Yeah, these still a fix that needs to be back ported to .33 to solve this problem. It's in the series for 2.6.32.x, so maybe pulling the 2.6.32-stable-queue tree in the meantime is your best bet. Cheers, Dave. -- Dave Chinner david@fromorbit.com --
----- Original Message ----- From: "Dave Chinner" <david@fromorbit.com> To: "Janos Haar" <janos.haar@netcenter.hu> Cc: <xiyou.wangcong@gmail.com>; <linux-kernel@vger.kernel.org>; <kamezawa.hiroyu@jp.fujitsu.com>; <linux-mm@kvack.org>; <xfs@oss.sgi.com>; <axboe@kernel.dk> Sent: Thursday, April 08, 2010 4:58 AM Subject: Re: Kernel crash in xfs_iflush_cluster (was Somebody take a look Ok, thank you. But where can i find this tree? Thanks, --
Perhaps Dave meant the stable-queue? http://git.kernel.org/?p=linux/kernel/git/stable/stable-queue.git Then again, 2.6.34-rc3 needs testing too! :-) Christian. -- BOFH excuse #98: The vendor put the bug there. --
Hello, I am just started to test the stable-queue patch series on 2.6.32.10. Now running, we will see... The 2.6.33.2 made 4 crashes in the last 3 days. :-( This was more worse than the original 2.6.32.10. (I am very interested, anyway, this is the last shot of this server. The owner giving me an ultimate. If the server crashes again in the next week, i need to replace the entire HW, the OS, and the services as well...) Thanks a lot for help. Best Regards, Janos Haar ----- Original Message ----- From: "Christian Kujau" <lists@nerdbynature.de> To: "Janos Haar" <janos.haar@netcenter.hu> Cc: "Dave Chinner" <david@fromorbit.com>; <axboe@kernel.dk>; "LKML" <linux-kernel@vger.kernel.org>; <xfs@oss.sgi.com>; <linux-mm@kvack.org>; <xiyou.wangcong@gmail.com>; <kamezawa.hiroyu@jp.fujitsu.com> Sent: Friday, April 09, 2010 11:37 PM Subject: Re: Kernel crash in xfs_iflush_cluster (was Somebody take a look --
I would recommend you to use a distribution-released kernel, rather than a stable kernel from kernel.org, because usually the distribution maintains a longer supported kernel than kernel.org. Just a little suggestion. Hope it helps for you to choose Linux. ;) Thanks. -- Live like a child, think like the god. --
Hi, ----- Original Message ----- From: "Américo Wang" <xiyou.wangcong@gmail.com> To: "Janos Haar" <janos.haar@netcenter.hu> Cc: "Christian Kujau" <lists@nerdbynature.de>; <david@fromorbit.com>; <axboe@kernel.dk>; "LKML" <linux-kernel@vger.kernel.org>; <xfs@oss.sgi.com>; <linux-mm@kvack.org>; <xiyou.wangcong@gmail.com>; <kamezawa.hiroyu@jp.fujitsu.com> Sent: Saturday, April 10, 2010 10:06 AM Subject: Re: Kernel crash in xfs_iflush_cluster (was Somebody take a Personally, i am really like Linux, and use it since 1990. :-) I have set up about 30 servers or more... Usually i can't use the distro-release kernels, because these usually too old.
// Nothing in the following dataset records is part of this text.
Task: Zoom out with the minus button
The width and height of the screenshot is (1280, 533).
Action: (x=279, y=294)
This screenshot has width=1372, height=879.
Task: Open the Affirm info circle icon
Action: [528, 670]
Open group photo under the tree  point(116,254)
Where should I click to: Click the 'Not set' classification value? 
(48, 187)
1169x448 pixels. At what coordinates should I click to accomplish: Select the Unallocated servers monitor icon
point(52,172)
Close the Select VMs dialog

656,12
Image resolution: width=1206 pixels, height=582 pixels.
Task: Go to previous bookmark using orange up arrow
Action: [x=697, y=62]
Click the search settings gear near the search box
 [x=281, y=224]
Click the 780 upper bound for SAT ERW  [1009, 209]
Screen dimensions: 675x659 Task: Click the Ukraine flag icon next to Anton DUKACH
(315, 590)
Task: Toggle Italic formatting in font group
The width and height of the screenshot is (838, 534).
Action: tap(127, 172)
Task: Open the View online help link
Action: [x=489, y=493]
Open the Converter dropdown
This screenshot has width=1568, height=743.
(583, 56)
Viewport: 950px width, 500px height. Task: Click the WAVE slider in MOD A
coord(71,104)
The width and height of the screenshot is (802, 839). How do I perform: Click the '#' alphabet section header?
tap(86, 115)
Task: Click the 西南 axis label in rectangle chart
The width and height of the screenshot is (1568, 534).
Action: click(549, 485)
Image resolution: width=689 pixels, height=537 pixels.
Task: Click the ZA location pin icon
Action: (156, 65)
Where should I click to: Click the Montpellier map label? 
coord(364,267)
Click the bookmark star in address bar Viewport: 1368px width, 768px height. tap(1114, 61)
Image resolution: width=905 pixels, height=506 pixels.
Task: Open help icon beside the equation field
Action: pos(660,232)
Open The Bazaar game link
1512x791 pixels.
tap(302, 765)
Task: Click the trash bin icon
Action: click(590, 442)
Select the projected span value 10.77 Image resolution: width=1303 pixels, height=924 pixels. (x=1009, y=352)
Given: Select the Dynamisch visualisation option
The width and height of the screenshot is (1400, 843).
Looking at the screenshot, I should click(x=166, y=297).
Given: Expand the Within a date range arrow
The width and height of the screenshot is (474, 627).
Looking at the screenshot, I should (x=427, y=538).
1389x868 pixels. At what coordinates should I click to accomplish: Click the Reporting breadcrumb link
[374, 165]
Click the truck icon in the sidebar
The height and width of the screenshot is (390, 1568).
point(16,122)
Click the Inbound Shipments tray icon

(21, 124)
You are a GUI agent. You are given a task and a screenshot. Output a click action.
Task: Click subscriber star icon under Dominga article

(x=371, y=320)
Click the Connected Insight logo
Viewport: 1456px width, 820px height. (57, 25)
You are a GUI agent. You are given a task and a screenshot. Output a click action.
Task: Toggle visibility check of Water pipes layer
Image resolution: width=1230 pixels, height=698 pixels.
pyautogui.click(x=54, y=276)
Additionally i can find bugs on any software and in any kernel version.... B-) This is not the first time when i report bugs from the kernel, maybe the 4th or 5th time... (I was who helped to solve the original NBD deadlock problem as well about 2005.) Anyway, thanks for your suggestion. ;-) Cheers, --
Dave, Not the server looks stable, but only runs in 23 hour at this point. Now i can see these and similar messages: Apr 10 09:59:09 alfa kernel: Filesystem "sdb2": corrupt dinode 673160714, extent total = -1392508927, nblocks = 5. Unmount and run xfs_repair. Apr 10 09:59:09 alfa kernel: ffff880153797a00: 49 4e 81 a4 01 02 00 01 00 00 00 30 00 00 00 30 IN.........0...0 Apr 10 09:59:09 alfa kernel: Filesystem "sdb2": XFS internal error xfs_iformat(1) at line 332 of file fs/xfs/xfs_inode.c. Caller 0xffffffff811d70d6 Apr 10 09:59:09 alfa kernel: Apr 10 09:59:09 alfa kernel: Pid: 2324, comm: updatedb Not tainted 2.6.32.10 #3 Apr 10 09:59:09 alfa kernel: Call Trace: Apr 10 09:59:09 alfa kernel: [<ffffffff811cf87d>] xfs_error_report+0x41/0x43 Apr 10 09:59:09 alfa kernel: [<ffffffff811d70d6>] ? xfs_iread+0xb1/0x184 Apr 10 09:59:09 alfa kernel: [<ffffffff811cf8d1>] xfs_corruption_error+0x52/0x5e Apr 10 09:59:09 alfa kernel: [<ffffffff811d6c68>] xfs_iformat+0x10d/0x4ca Apr 10 09:59:09 alfa kernel: [<ffffffff811d70d6>] ? xfs_iread+0xb1/0x184 Apr 10 09:59:09 alfa kernel: [<ffffffff811d70d6>] xfs_iread+0xb1/0x184 Apr 10 09:59:09 alfa kernel: [<ffffffff811d3ee2>] xfs_iget+0x2c3/0x455 Apr 10 09:59:09 alfa kernel: [<ffffffff811eab8b>] xfs_lookup+0x82/0xb3 Apr 10 09:59:09 alfa kernel: [<ffffffff811f5a8f>] xfs_vn_lookup+0x45/0x86 Apr 10 09:59:09 alfa kernel: [<ffffffff810e3f73>] do_lookup+0xde/0x1ca Apr 10 09:59:09 alfa kernel: [<ffffffff810e65b6>] __link_path_walk+0x84e/0xcb3 Apr 10 09:59:09 alfa kernel: [<ffffffff810e4462>] ? path_init+0xaf/0x156 Apr 10 09:59:09 alfa kernel: [<ffffffff810e6a6e>] path_walk+0x53/0x9c Apr 10 09:59:09 alfa kernel: [<ffffffff810e6b9e>] do_path_lookup+0x2f/0xac Apr 10 09:59:09 alfa kernel: [<ffffffff810e7603>] user_path_at+0x57/0x91 Apr 10 09:59:09 alfa kernel: [<ffffffff810ec2e5>] ? dput+0x54/0x132 Apr 10 09:59:09 alfa kernel: [<ffffffff810df492>] ? cp_new_stat+0xfb/0x114 Apr 10 09:59:09 alfa kernel: [<ffffffff810df670>] ...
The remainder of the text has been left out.